Really it comes down to this:
- Do you write your paycheck?
- Or does God write your paycheck?
For me, I know without a doubt that God writes my paycheck. So I don’t worry about where my income is going to come from. God’s already worked out the details.
God brings me the clients He wants me to work with. And He brings them according to His timing — not mine.
This doesn’t mean I sit around and do nothing while I wait on God to provide. God has given man work as part of his lot in life. Furthermore, “if any would not work, neither should he eat.” (2 Thess 3:10)
And so I work. I just recognize that God is the One who blesses my work (or not). He truly is Jehovah-Jireh, which means “The Lord will provide.”
“Commit your works to the Lord and your plans will be established.” (Prov 16:3)
There are many good Bible-believing people who continue to ask God to bless them while they persist in doing wrong. This is foolishness.
You can’t expect God to bless your business while you are in rebellion to Him — even though God causes the rain to fall on the both the just and the unjust. (Matt 5:45)
But commit your works to the Lord — in other words, seek to obey God and do His will — and your plans will be established.
And so, for me, I seek to know what God’s will is for my life so that I can commit my works to Him.

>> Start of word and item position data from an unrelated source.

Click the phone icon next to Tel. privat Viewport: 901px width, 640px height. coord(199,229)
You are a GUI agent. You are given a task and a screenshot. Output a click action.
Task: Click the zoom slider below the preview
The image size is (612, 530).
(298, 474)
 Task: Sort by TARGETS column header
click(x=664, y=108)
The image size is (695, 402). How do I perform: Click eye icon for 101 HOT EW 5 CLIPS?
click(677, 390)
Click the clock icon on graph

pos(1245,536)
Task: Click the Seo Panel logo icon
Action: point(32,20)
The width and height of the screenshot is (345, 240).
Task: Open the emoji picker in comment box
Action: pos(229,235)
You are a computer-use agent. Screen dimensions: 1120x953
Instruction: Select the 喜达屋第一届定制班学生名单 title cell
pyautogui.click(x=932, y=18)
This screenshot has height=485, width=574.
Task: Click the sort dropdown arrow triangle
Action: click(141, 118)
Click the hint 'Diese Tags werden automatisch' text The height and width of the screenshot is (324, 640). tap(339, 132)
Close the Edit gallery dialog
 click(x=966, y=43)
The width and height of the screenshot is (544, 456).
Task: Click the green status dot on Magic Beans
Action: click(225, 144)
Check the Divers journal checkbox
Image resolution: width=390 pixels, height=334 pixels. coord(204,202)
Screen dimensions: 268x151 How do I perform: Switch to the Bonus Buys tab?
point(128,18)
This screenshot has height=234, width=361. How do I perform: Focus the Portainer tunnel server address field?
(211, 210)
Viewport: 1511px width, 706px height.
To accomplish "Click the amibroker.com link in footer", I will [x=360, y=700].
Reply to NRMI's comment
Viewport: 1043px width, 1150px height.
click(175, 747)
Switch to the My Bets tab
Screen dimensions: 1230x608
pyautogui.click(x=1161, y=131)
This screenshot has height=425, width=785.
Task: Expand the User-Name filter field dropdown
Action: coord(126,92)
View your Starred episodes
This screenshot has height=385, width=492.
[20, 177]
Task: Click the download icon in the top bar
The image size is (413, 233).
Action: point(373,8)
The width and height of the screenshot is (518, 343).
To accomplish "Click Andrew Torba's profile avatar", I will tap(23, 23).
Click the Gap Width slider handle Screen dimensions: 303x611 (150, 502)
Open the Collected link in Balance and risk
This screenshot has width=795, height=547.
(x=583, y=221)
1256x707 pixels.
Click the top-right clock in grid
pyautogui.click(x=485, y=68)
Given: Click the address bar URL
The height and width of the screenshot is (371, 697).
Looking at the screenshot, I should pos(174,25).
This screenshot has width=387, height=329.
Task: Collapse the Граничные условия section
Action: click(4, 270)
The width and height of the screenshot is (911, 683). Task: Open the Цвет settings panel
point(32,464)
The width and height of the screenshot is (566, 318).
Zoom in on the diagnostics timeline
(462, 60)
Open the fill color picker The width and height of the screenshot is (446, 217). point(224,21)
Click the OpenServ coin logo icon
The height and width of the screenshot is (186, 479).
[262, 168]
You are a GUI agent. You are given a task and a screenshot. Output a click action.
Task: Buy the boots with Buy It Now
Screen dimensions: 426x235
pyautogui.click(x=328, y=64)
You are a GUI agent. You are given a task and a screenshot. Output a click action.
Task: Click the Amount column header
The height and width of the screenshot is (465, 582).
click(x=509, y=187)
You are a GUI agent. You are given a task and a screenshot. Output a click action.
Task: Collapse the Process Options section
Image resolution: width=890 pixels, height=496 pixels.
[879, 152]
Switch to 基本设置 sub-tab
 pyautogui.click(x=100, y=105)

I know that if I seek God and do my best to follow Him (imperfect though I am) that God will steer me in the right direction.
I have found that most people draw their business philosophies from one source or another. Some popular texts are The Prince by Machiavelli, The Art of War by Sun Tzu, Atlas Shrugged by Ayn Rand, etc.
The problem with these texts is that they are written from a human perspective where man is god. And so the business philosophies they contain are resting on a weak foundation.
I choose to base my business philosophies on the Bible. It is, in my opinion, the only foundation worth building on.
I know my approach may be unorthodox, but it has worked well for me. It may even be an approach you’ll want to try for yourself.